Data under study:
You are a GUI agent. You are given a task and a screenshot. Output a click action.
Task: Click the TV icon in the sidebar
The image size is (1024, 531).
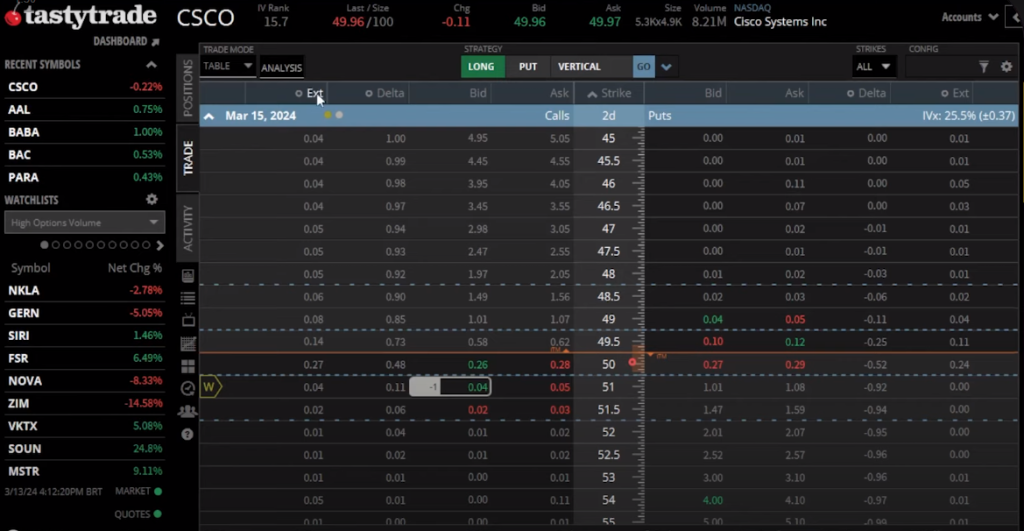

* * *

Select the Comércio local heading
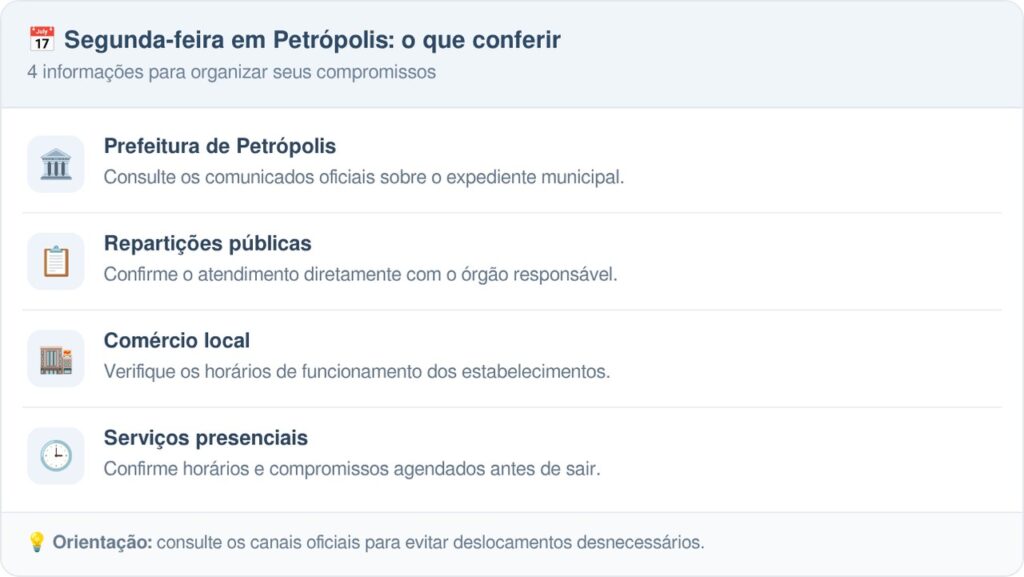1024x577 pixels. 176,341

Assigned task: Where the listing above has a line with "Task: Click the TV icon in the sidebar", start there, and output every line exactly through the line with "The image size is (1024, 531).", which is also included.

Response for this exercise:
Task: Click the TV icon in the sidebar
The image size is (1024, 531).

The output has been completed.